The songs sounded too much like Gwen Stefani rejects. And what was up with her penchant for spelling everything out? But the former Stacy Ferguson’s first (and so far, only) solo album ruled the airwaves in 2006, thanks to fellow Black Eyed Pea, will.i.am’s slick production duties. Five singles hit the top five, including three number ones, establishing Fergie as a star in her own right. F-E-R-G-I-to the E, indeed!
After two albums of folky eclecticism, Furtado took a risk and got sexy on her third album. Teaming with Timbaland, who supplied the R&B and dance-y beats, Loose became, by far and away, her biggest hit, spawning two US number ones in “Promiscuous” and “Say It Right.” Sure, the results were calculated and contrived. But they were also sexy and brilliant, and they perfectly transformed Furtado into a legitimate hit-maker.
Sam’s Town–The Killers
Lead singer, Brandon Flowers, might have shot his band in the foot by declaring that their second album, Sam’s Town, would be “one of the best albums of the last twenty years” before its release; having to lift up to such lofty expectations immediately doomed the album to disappointment. But thankfully the songs were lush and atmospheric, with knowing nods that were more indebted to Springsteen than synth-bands. One of the best albums of the last twenty years? Maybe not. But Sam’s Town proved that the Killers were not a one-trick pony.
I’m Not Dead–Pink
After radio’s lukewarm reception to Pink’s 2003 effort, Try This, she returned with a feisty album that took pot shots at everyone from President Bush (“Dear, Mr. President“) to Paris Hilton (“Stupid Girls“). It was refreshingly irreverent in an era of polished American Idol balladry.
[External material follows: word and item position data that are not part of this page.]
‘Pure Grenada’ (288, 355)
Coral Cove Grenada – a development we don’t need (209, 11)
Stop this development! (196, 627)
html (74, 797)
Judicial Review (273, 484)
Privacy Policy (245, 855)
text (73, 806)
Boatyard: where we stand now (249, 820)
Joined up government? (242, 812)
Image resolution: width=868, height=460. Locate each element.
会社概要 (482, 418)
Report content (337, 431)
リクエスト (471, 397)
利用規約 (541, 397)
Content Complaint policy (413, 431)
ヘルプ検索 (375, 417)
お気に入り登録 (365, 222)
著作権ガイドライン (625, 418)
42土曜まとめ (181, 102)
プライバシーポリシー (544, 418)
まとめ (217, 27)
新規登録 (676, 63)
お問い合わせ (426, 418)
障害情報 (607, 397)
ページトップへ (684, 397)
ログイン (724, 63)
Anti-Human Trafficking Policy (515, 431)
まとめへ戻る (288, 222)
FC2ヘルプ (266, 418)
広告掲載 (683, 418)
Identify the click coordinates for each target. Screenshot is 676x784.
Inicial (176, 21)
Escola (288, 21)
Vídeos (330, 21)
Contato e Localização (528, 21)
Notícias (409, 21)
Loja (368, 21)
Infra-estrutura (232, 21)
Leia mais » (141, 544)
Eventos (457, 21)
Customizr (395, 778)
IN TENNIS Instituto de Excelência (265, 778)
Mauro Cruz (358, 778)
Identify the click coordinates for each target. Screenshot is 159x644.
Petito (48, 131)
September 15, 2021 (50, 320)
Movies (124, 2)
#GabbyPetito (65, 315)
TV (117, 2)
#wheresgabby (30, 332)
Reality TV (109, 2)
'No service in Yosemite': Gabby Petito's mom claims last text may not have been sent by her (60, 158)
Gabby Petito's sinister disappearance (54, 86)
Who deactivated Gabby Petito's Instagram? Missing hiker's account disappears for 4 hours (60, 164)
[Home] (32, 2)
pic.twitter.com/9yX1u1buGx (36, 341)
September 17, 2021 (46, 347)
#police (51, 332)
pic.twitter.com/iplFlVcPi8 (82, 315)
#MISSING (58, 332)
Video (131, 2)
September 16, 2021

The album was still initially slow to sell, before brilliant third single, “U + Ur Hand” got the party started and turned Pink back into a star.
Timberlake affirmed why he’s our preeminent male solo star of the new millennium when he dropped his second album, in 2006. Riding Timbaland’s funky beats, Timberlake scored three US number ones off the album, including instant-classic, “SexyBack” and the brave-falsetto of “My Love.” The album sold over four million copies, and won Timberlake four Grammys, but it would be another seven years before he’d release another full LP, 2013’s The 20/20 Experience.
Girl Like Me–Rihanna
In between career-opening “Pon de Replay” and career-defining “Umbrella,” Rihanna released her second LP. The album’s fusion of pop, dance, R/B, and island rhythms was a refreshing antidote to formulaic top 40 radio. Furthermore, Rihanna hadn’t quite hit her swagger just yet, so there was a hunger, a drive, on this album that oozed out of every song. The “Tainted Love”-sampling lead-single, “SOS,” became her first (of thirteen) US number ones.
Taylor Swift–Taylor Swift
It’s hard to remember now, but back in 2006, Taylor Swift was just a young, Tim McGraw-loving country ingenue. Swift’s likeable girl-next-door personality and honest lyrics won her a legion of fans, propelling the album to surprising sales (5.5 million and counting). Global stardom was just a few years away…
Back to Black–Amy Winehouse
Hannah Montana (Soundtrack)/High School Musical (Soundtrack)
Neither of these albums stands the test of time, and all the tracks are laughably disposable. Consequently, no one would admit to owning either of these albums today. But back in the day, they were both mega-sellers that introduced the world to new talents: Hannah Montana was the alter-ego of future weed-loving errant daughter, Miley Cyrus, while High School Musical launched Zac Efron onto the silver screen. The albums sound awful today, but they’re perfect time capsule pieces for an era when TV shows were once again churning out tween pop stars.